● TASK OBJECTIVE
Could you copy out every line of the data where the word "computer" occurs?
- - - - -
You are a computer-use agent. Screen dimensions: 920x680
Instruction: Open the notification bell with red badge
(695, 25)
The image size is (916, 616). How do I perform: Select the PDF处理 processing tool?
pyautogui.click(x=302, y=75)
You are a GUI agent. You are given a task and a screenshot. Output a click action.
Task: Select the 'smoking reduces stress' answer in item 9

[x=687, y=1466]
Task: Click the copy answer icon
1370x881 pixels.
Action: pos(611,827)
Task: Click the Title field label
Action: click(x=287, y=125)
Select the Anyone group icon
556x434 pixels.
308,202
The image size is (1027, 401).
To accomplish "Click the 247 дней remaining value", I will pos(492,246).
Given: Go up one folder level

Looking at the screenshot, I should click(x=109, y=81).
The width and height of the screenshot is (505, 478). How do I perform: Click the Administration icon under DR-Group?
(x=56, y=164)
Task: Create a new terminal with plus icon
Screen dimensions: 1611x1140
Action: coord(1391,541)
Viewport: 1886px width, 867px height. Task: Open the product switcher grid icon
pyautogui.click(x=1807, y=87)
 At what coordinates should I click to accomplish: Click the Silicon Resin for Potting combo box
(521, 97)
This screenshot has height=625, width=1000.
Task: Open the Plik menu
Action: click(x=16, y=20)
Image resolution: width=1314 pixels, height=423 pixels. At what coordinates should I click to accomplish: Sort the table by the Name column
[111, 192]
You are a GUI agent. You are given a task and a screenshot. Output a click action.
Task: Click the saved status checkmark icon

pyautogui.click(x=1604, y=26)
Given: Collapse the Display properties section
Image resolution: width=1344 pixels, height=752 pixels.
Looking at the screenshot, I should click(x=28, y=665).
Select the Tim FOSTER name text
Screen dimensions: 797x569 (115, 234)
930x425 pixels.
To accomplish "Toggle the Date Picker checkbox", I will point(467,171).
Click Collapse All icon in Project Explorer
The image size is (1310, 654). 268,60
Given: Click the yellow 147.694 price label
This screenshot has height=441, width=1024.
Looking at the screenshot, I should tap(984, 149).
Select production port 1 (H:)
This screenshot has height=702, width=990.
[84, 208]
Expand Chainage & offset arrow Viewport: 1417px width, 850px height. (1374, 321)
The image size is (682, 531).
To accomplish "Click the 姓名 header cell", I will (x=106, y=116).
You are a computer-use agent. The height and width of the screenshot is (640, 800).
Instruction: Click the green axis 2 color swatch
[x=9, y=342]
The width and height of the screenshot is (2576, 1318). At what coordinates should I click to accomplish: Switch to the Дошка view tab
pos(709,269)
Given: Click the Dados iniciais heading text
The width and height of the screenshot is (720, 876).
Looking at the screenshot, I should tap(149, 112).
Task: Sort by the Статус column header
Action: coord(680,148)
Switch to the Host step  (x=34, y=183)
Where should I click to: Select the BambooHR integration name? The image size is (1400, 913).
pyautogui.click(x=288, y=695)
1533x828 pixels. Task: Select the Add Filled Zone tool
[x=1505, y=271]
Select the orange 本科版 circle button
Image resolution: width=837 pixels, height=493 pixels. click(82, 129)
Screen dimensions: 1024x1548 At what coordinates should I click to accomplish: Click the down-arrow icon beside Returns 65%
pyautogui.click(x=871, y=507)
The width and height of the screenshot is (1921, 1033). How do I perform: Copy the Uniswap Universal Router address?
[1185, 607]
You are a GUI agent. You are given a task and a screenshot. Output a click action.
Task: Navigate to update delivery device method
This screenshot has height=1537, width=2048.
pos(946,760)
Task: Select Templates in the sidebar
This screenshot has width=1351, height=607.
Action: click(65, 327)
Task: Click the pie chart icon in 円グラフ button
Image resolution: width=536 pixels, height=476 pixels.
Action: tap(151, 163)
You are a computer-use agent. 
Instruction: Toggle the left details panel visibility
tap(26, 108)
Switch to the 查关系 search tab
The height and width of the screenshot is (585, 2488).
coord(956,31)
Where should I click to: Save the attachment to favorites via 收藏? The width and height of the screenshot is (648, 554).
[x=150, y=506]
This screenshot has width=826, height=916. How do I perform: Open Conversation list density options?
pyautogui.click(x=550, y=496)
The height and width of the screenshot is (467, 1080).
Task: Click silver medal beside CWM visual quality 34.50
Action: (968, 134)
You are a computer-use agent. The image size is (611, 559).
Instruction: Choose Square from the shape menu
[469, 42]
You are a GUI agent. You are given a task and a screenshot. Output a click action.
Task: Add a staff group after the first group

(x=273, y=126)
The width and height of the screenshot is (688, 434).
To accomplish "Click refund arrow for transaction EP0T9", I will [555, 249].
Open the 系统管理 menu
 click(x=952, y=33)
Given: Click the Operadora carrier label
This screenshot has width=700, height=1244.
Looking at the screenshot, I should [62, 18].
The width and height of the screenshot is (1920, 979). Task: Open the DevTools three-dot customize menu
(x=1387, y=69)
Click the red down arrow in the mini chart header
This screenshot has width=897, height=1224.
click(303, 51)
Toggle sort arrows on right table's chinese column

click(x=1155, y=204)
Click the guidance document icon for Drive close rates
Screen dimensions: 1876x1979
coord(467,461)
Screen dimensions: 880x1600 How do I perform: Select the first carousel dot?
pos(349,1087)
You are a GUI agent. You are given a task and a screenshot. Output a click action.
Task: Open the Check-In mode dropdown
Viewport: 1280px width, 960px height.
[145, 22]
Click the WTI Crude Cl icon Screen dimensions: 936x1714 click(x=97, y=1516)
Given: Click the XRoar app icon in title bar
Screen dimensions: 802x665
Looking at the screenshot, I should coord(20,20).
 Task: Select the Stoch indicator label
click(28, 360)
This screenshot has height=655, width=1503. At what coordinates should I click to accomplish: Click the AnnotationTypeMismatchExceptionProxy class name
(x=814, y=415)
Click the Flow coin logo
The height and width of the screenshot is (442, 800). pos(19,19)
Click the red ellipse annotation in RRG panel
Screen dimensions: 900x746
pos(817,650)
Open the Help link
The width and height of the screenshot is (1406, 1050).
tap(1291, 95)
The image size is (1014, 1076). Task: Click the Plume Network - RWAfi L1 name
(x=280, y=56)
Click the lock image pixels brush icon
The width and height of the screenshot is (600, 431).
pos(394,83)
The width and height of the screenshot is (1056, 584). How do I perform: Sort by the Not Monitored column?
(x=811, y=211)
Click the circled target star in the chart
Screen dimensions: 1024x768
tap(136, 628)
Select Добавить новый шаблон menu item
- - - - -
● REPLY TO THE EXERCISE
You are a computer-use agent. Screen dimensions: 920x680
You are a computer-use agent. The height and width of the screenshot is (640, 800).
You are a computer-use agent. 
You are a computer-use agent. The image size is (611, 559).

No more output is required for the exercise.